Ce que Lumina apporte, et ce qu'elle n'apporte pas
Soyons précis sur notre part, parce que la précision est tout l'enjeu.
Lumina Partners ne construit pas de technologie, et cette alliance n'y change rien. Nous ne vendons pas d'outils et nous ne faisons pas la promotion de fournisseurs comme modèle d'affaires. Ce que nous faisons, c'est structurer et opérationnaliser des partenariats technologiques complexes pour les gouvernements et les entreprises : les relations institutionnelles, le parcours réglementaire, l'architecture de programme, le séquencement qui transforme une intention stratégique en résultat mesurable.
Dans le cadre de l'alliance, les deux firmes travailleront ensemble au déploiement du socle d'IA physique d'AHOY dans les programmes de mobilité publique et d'infrastructures critiques du Golfe et de l'Union européenne ; au cadrage et à l'exécution de pilotes d'IA souveraine pour les opérateurs publics et privés ; aux trajectoires d'intégration qui produisent des résultats opérationnels sous pleine souveraineté des données ; et aux cadres de mise sur le marché alignés sur les stratégies nationales d'IA de la région.

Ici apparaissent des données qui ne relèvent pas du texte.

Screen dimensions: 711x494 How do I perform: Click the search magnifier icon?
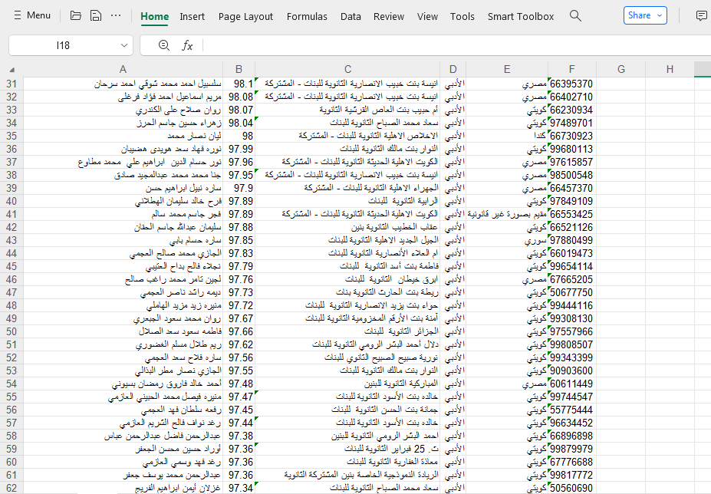coord(575,15)
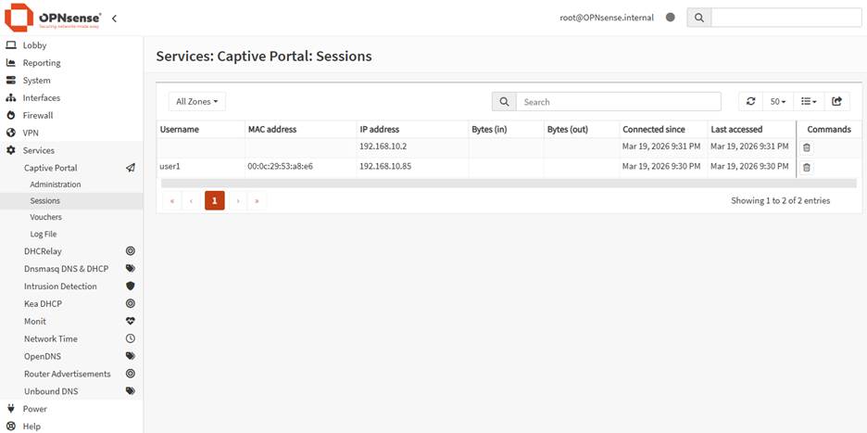Open the Reporting menu
Image resolution: width=867 pixels, height=433 pixels.
coord(42,63)
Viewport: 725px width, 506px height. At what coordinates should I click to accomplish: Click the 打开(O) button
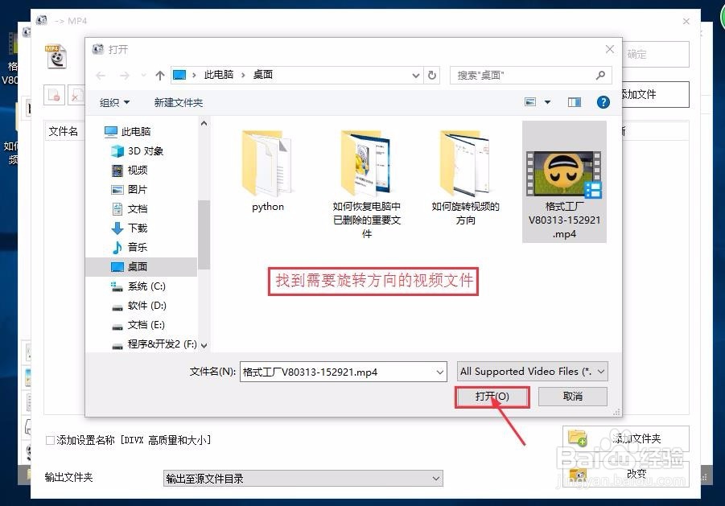pyautogui.click(x=492, y=396)
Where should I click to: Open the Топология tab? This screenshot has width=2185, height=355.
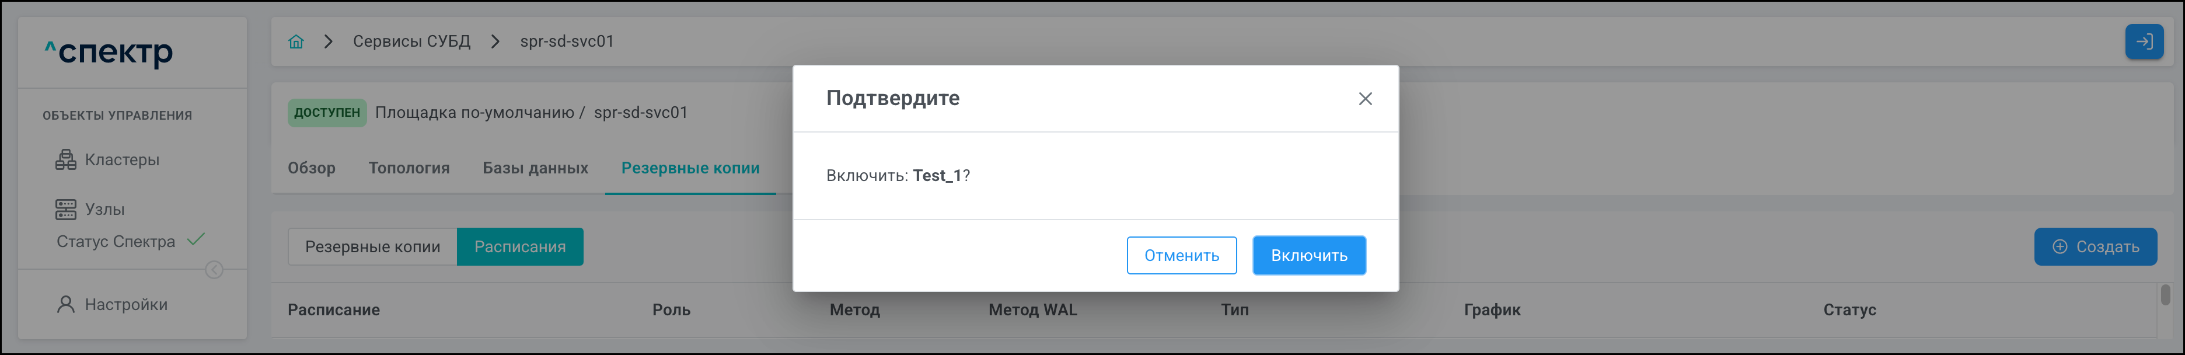(409, 168)
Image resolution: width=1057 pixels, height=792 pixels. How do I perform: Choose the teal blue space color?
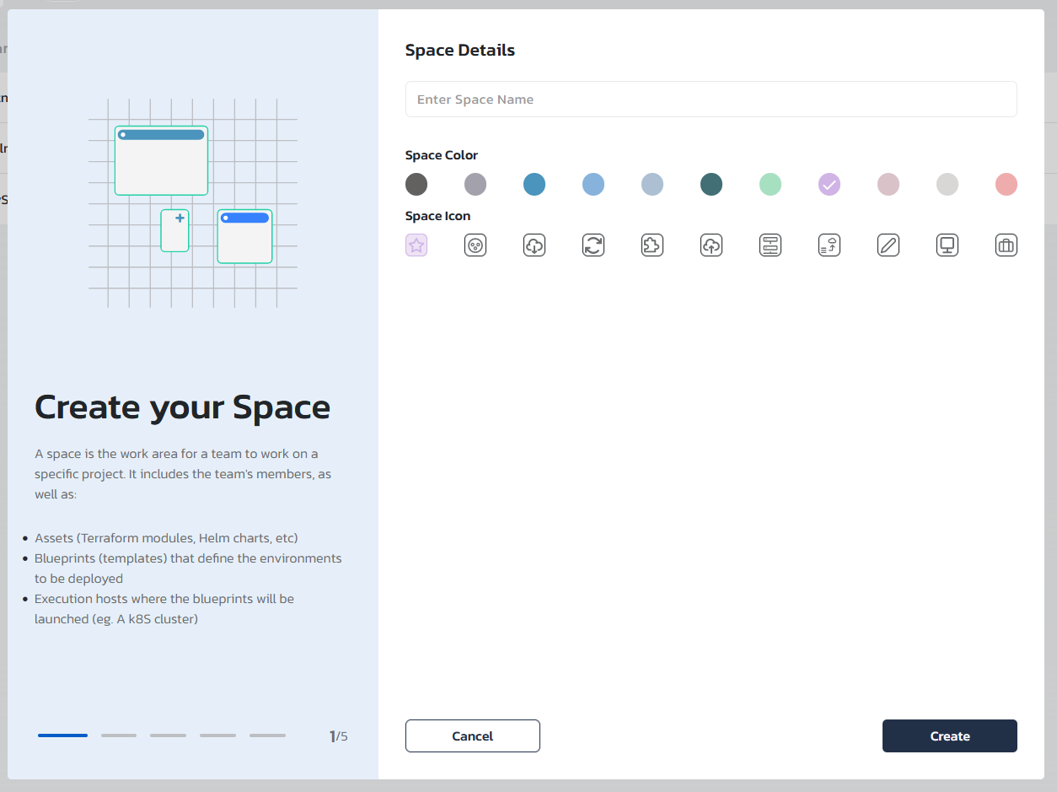click(x=534, y=184)
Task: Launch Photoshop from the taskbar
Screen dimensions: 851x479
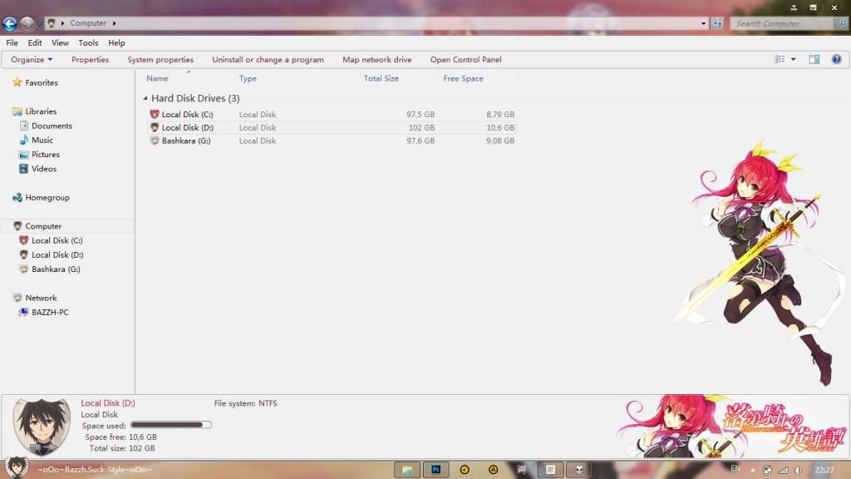Action: pyautogui.click(x=435, y=470)
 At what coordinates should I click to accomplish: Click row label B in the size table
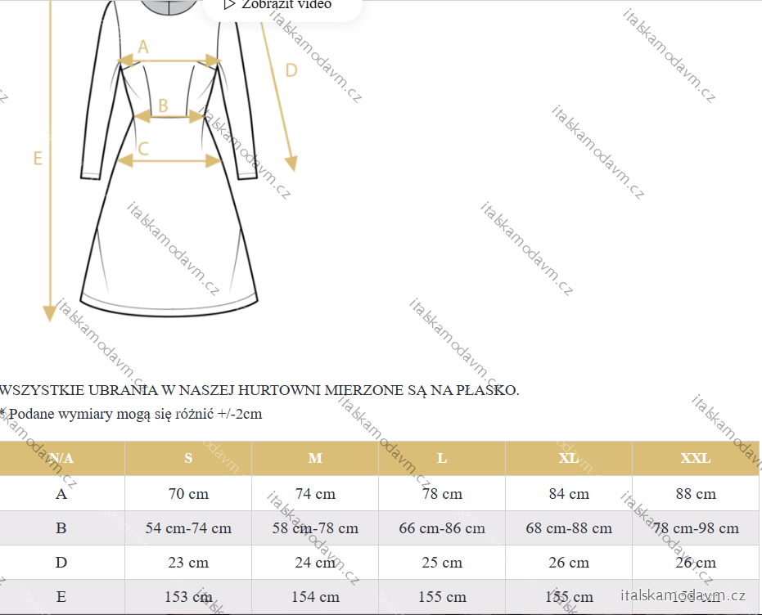point(61,528)
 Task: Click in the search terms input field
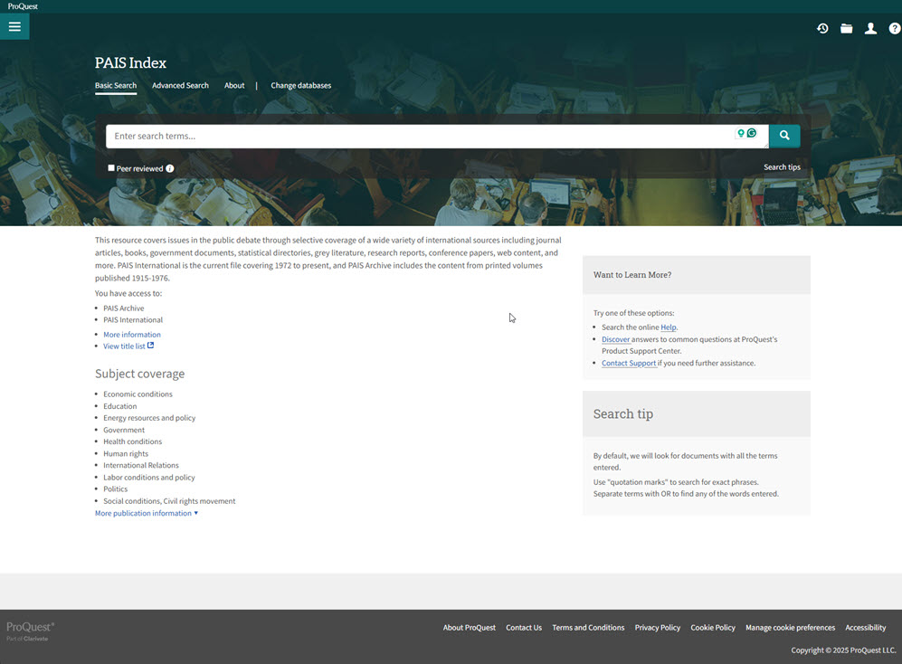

En clair : AHOY apporte la couche, Lumina apporte le chemin. Aucun des deux ne suffit seul. Un socle souverain sans voie d'accès à une institution reste une démonstration. Un cabinet de conseil sans socle déployable derrière ses recommandations produit des présentations. Ensemble, les deux produisent des déploiements.
Pourquoi maintenant, et pourquoi ici
Le Golfe est le bon endroit pour cette alliance, et c'est le bon moment. Les stratégies nationales d'IA de la région sont passées de l'ambition à l'achat public. Les opérateurs responsables de la mobilité, de l'énergie et des sites critiques doivent livrer de l'intelligence à grande échelle, sans abandonner le contrôle de l'infrastructure qui la fait tourner. La demande d'une IA localisée et auditable n'est plus, comme l'a dit Jamil ce matin, une considération d'avenir, mais une exigence opérationnelle d'aujourd'hui.
Dubaï, où Lumina est née, nous a appris le standard : faire la chose d'abord, et la faire bien. Cette alliance est notre manière d'appliquer ce standard au déploiement de l'IA dans les systèmes qui comptent le plus.
La suite
Les annonces sont faciles. Les déploiements ne le sont pas. Je préfère être jugé sur les seconds que sur les premières, alors je ne dirai que ceci : l'alliance existe pour mettre l'IA physique souveraine entre les mains des opérateurs, et c'est ainsi que nous la mesurerons. Quand il y aura un déploiement qui mérite qu'on en parle, nous en parlerons ici.
D'ici là, je suis heureux de construire cela avec Jamil et son équipe.